Despite the limited replay value on the surface, these two sets got a lot of outsized-use when I was a kid. Thinking back, they combined the best aspects of board, miniatures and role-playing games, plus they allowed us to cut our chops on our painting skills. Serious gamers of the time probably dismissed these sets as pandering to the growing fantasy gaming fad of the day, but for a growing gamer in the early 1980s, Heritage Dungeon Dwellers really made an impression.

Collector’s Note: The Dungeon Dwellers boxed sets are exceedingly hard to come by, but miniatures sets and individual figures are readily available on eBay for just a few dollars for an individual figure up to well over $100 for sets.

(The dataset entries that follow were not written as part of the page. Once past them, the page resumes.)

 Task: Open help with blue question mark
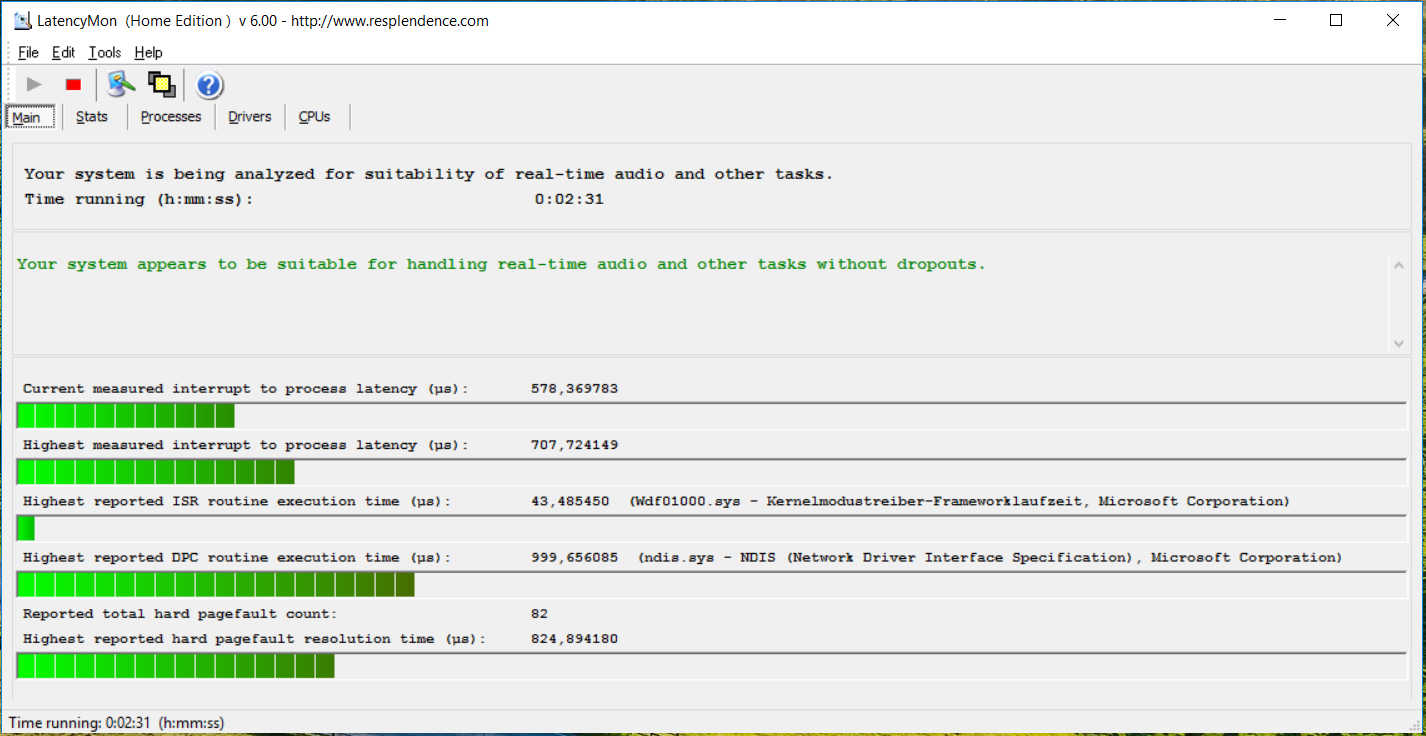click(x=209, y=86)
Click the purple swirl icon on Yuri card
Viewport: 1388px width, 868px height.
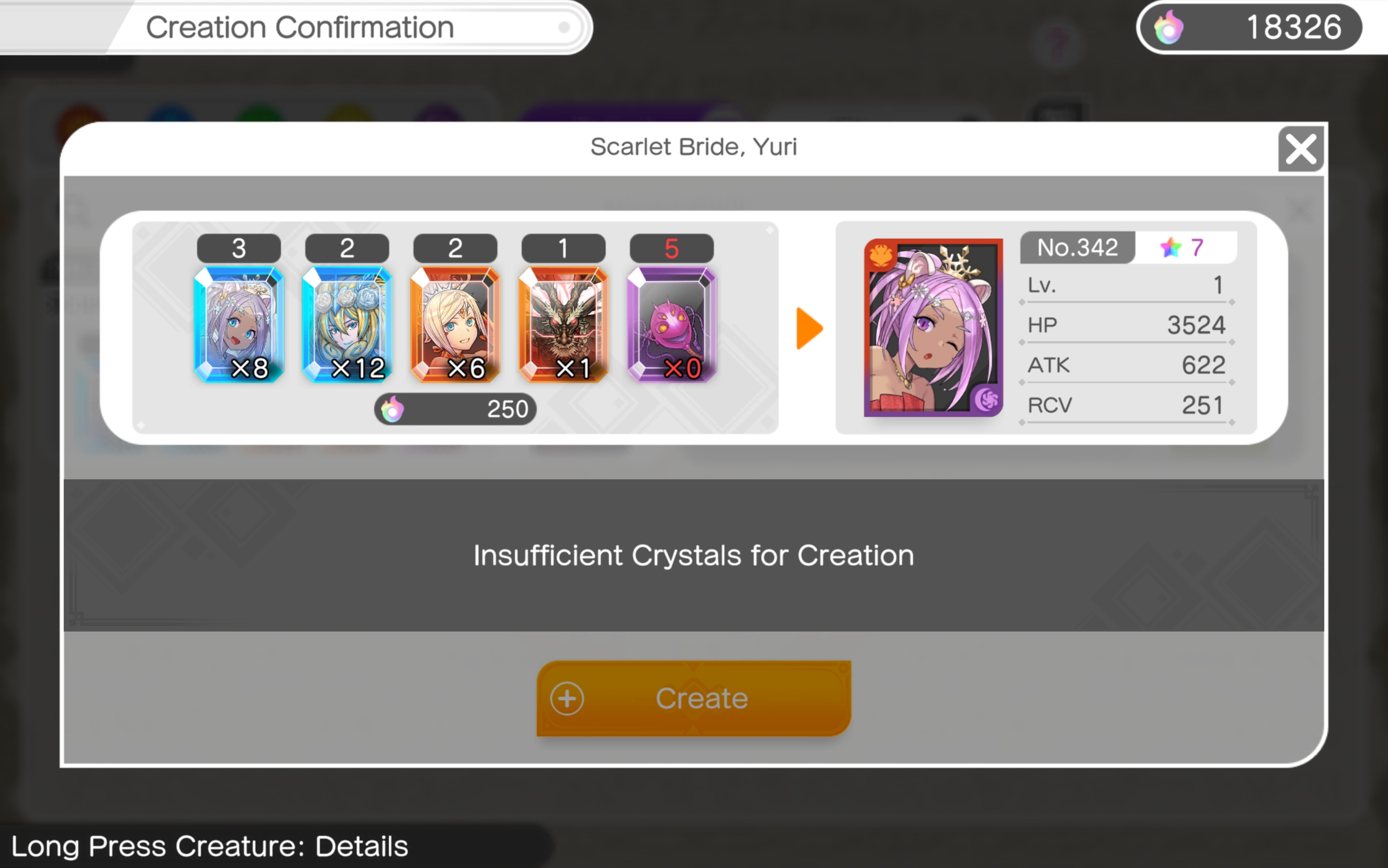click(x=986, y=398)
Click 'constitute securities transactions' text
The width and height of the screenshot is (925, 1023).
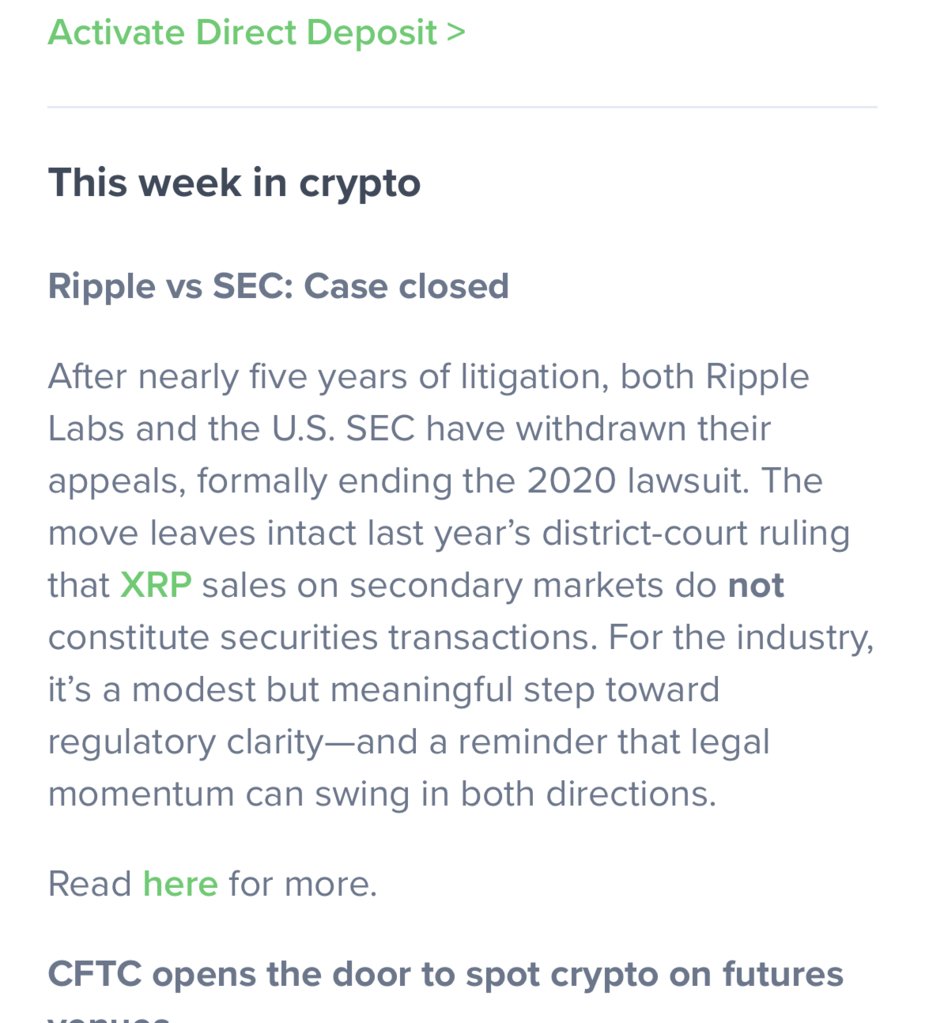click(322, 637)
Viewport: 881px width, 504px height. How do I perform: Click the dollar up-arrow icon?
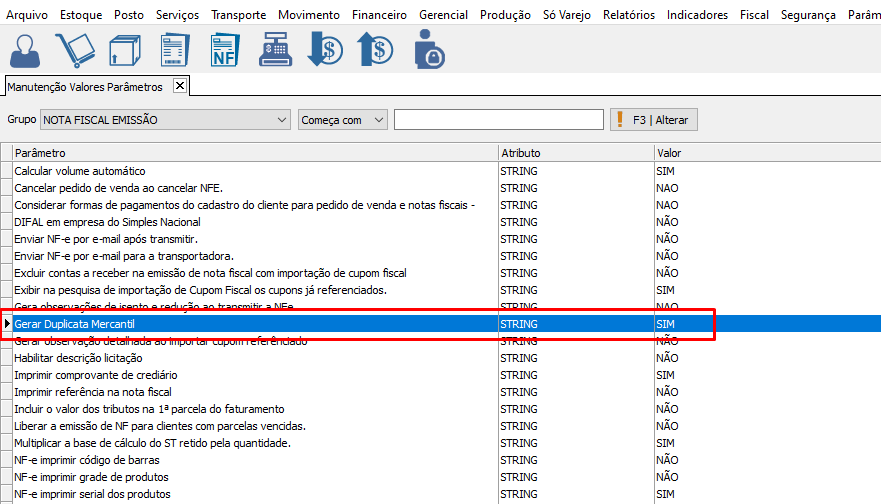coord(376,49)
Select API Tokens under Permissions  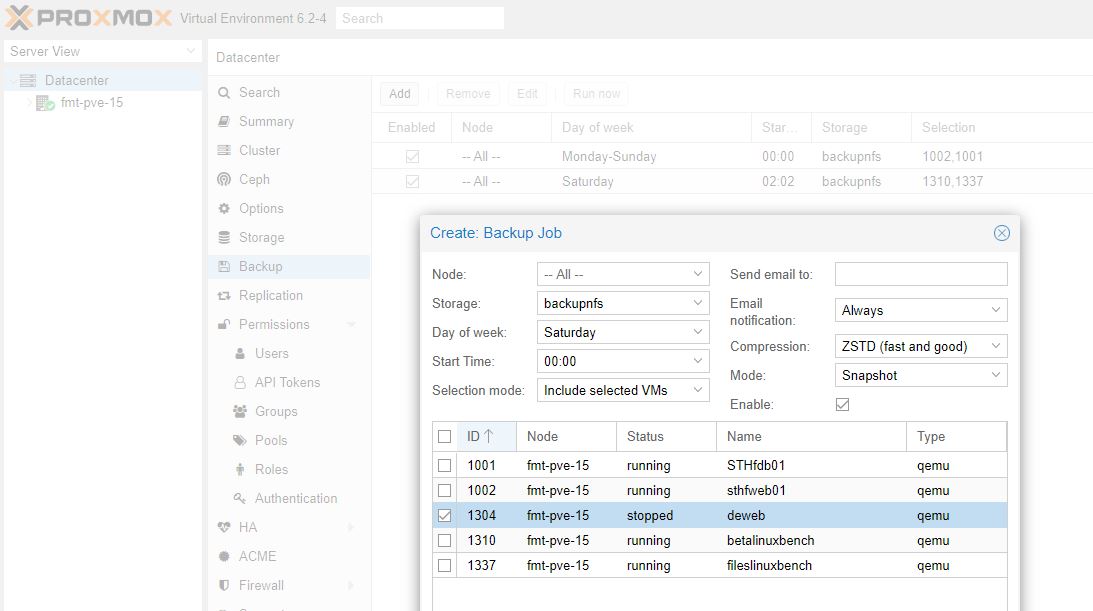[287, 382]
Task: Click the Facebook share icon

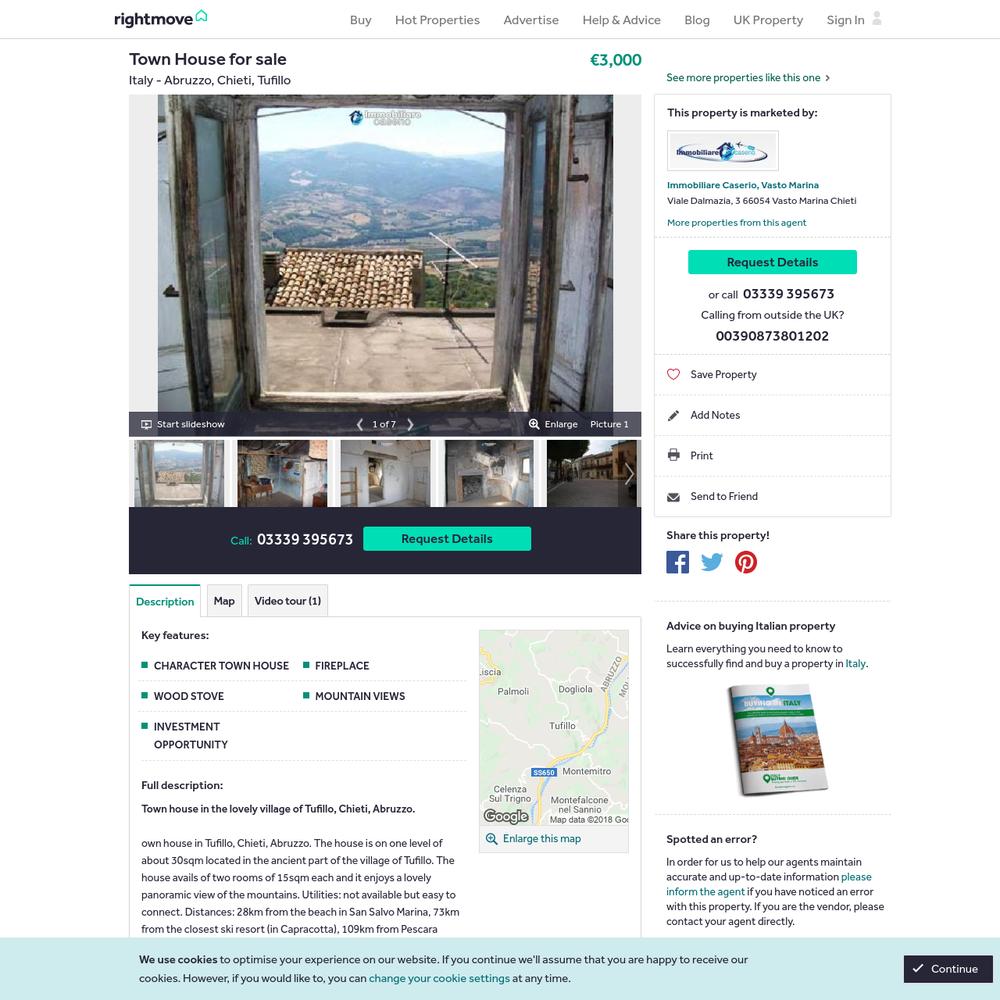Action: click(x=677, y=562)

Retro Gaming The 70s & 80s: Gamma World

Post-apocalyptic and dystopian futures in pop culture were big fascinations of mine as a kid. Planet of the Apes premiered the year I was born, and the movie sequels, live-action TV show, Saturday morning cartoon and toys were a big part of my imagination through the first half of the 1970s. As I grew into a budding sci-fi fan, movies like The Omega Man, Invasion of the Body Snatchers and Logan’s Run, as well as television re-runs of The Twilight Zone further filled my brain with visions of future what-ifs and the destruction of the human race.

In 1981, two things happened. Ronald Reagan became President and would go on to occupy the White House for all my teenage years. During this formative period of my life, my waking mind and night time dreams were filled with the ever-looming threat of nuclear war flowing from Reagan’s amped-up rhetoric toward what was then still the Soviet Union. Suddenly, the fictionalized visions of the end of civilization seemed very, very real.

That same year, I saw Mad Max 2, (aka The Road Warrior). Although shot in Australia with an Aussie-accented Mel Gibson in the lead, the movie resonated as very American to me. With it’s high-desert setting, gunfights, chase scenes and a hero with a hidden past, the film struck me very much like Westerns (particularly those of Clint Eastwood) I already loved. Wrapping the Western genre up in a post-apocalyptic story hit all the right notes in my 13-year-old imagination.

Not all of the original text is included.